** LISTING **
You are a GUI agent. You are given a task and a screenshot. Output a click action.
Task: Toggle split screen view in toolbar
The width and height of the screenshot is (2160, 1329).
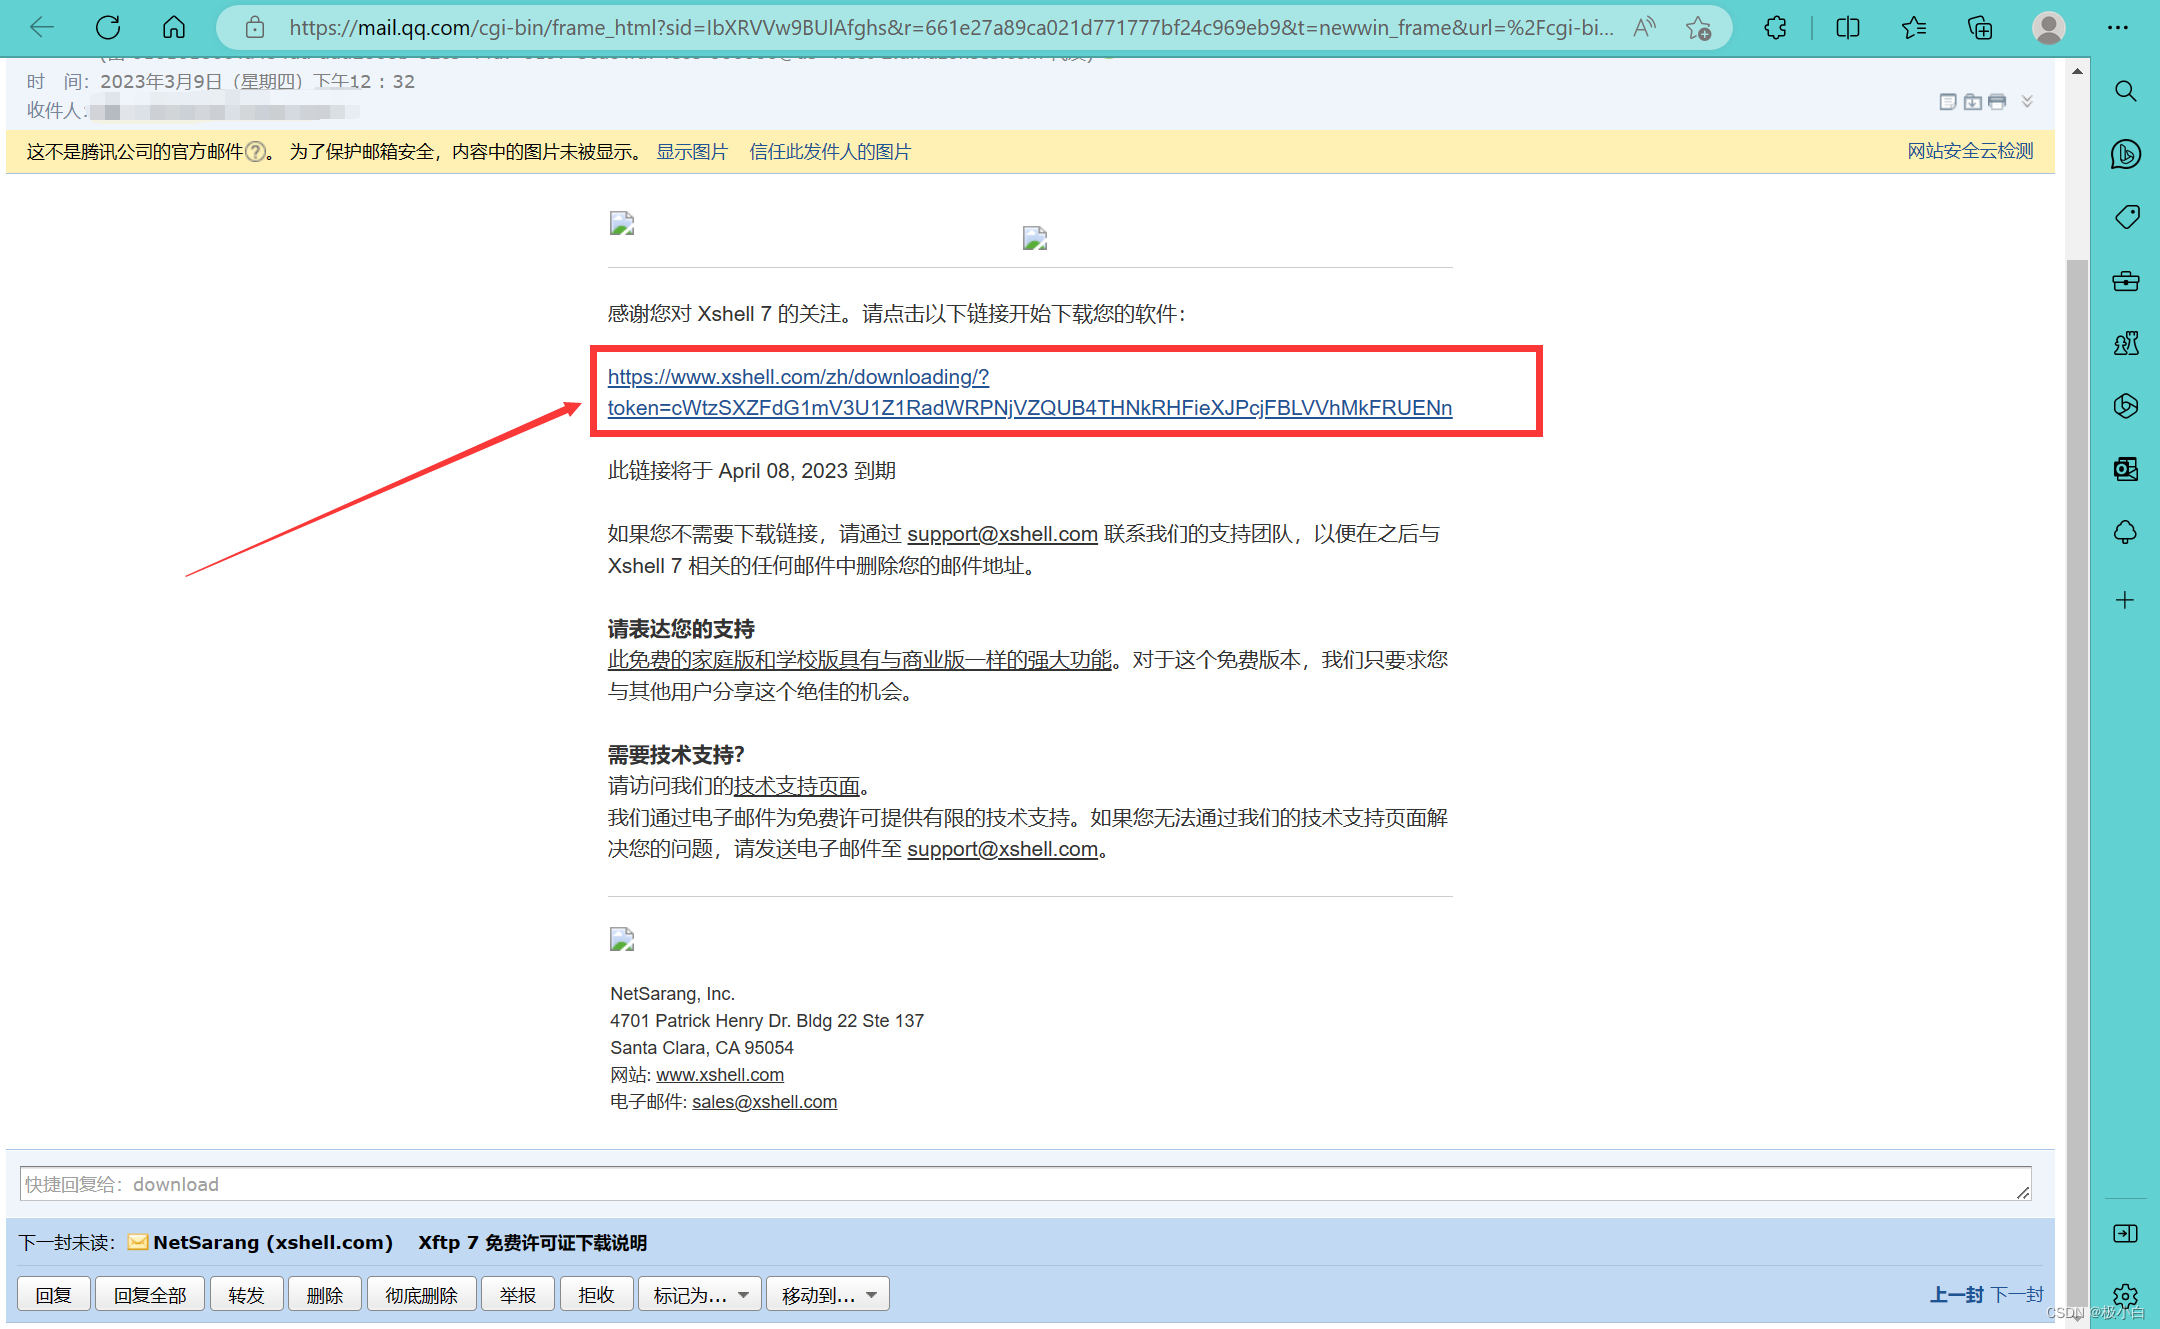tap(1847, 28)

==

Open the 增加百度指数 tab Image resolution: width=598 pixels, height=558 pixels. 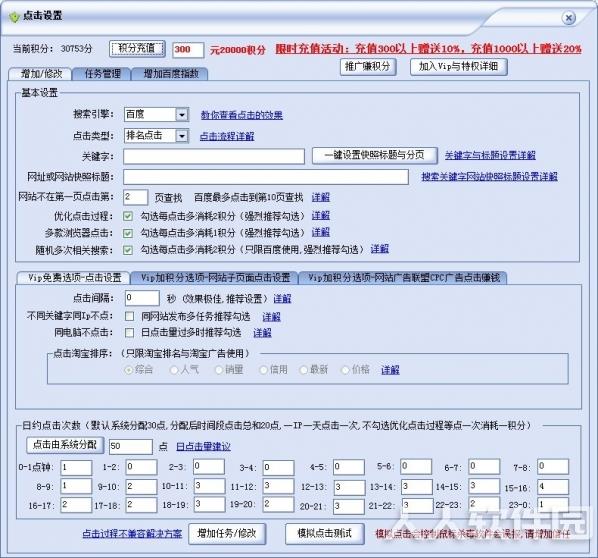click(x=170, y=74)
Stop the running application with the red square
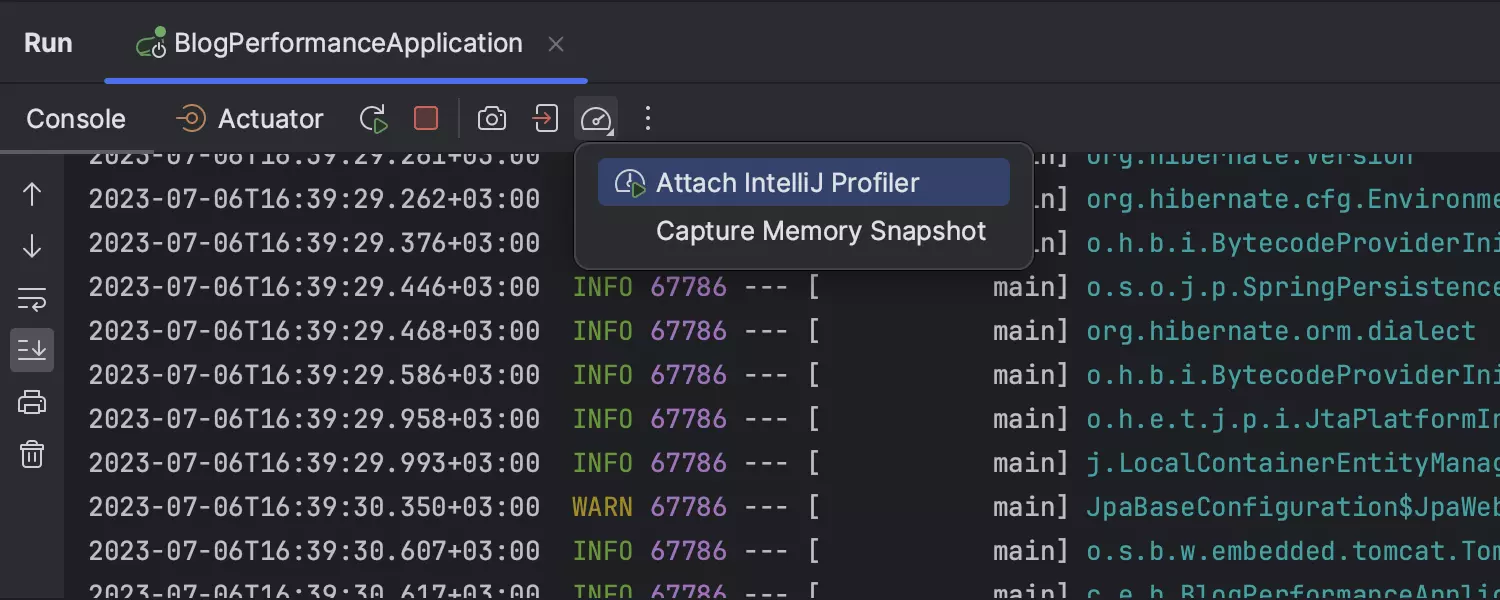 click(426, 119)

* * *

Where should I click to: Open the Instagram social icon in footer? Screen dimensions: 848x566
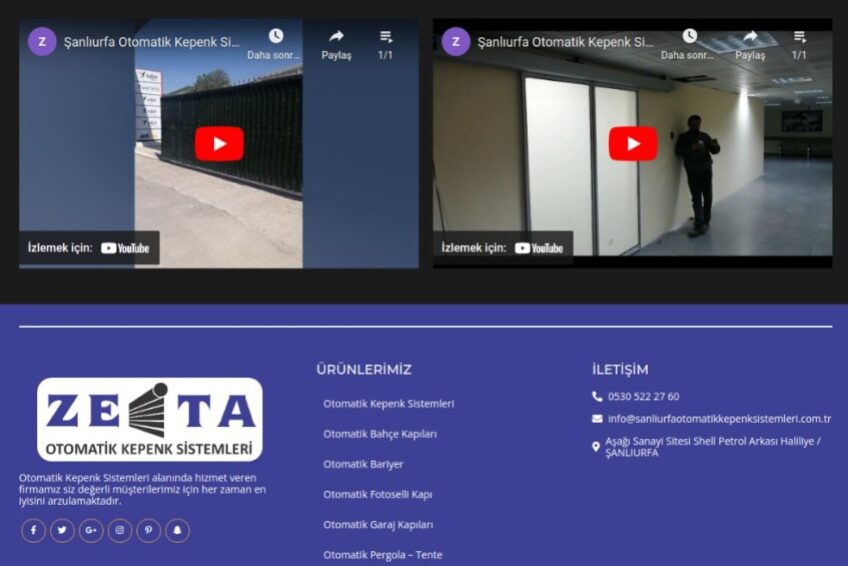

** WHAT TO WORK ON **
Repeat the lines from the one containing "You are a GUI" through the one containing "tap(1847, 28)", both included, leaving out the pictures.

** RESPONSE BELOW **
You are a GUI agent. You are given a task and a screenshot. Output a click action.
Task: Toggle split screen view in toolbar
The width and height of the screenshot is (2160, 1329).
tap(1847, 28)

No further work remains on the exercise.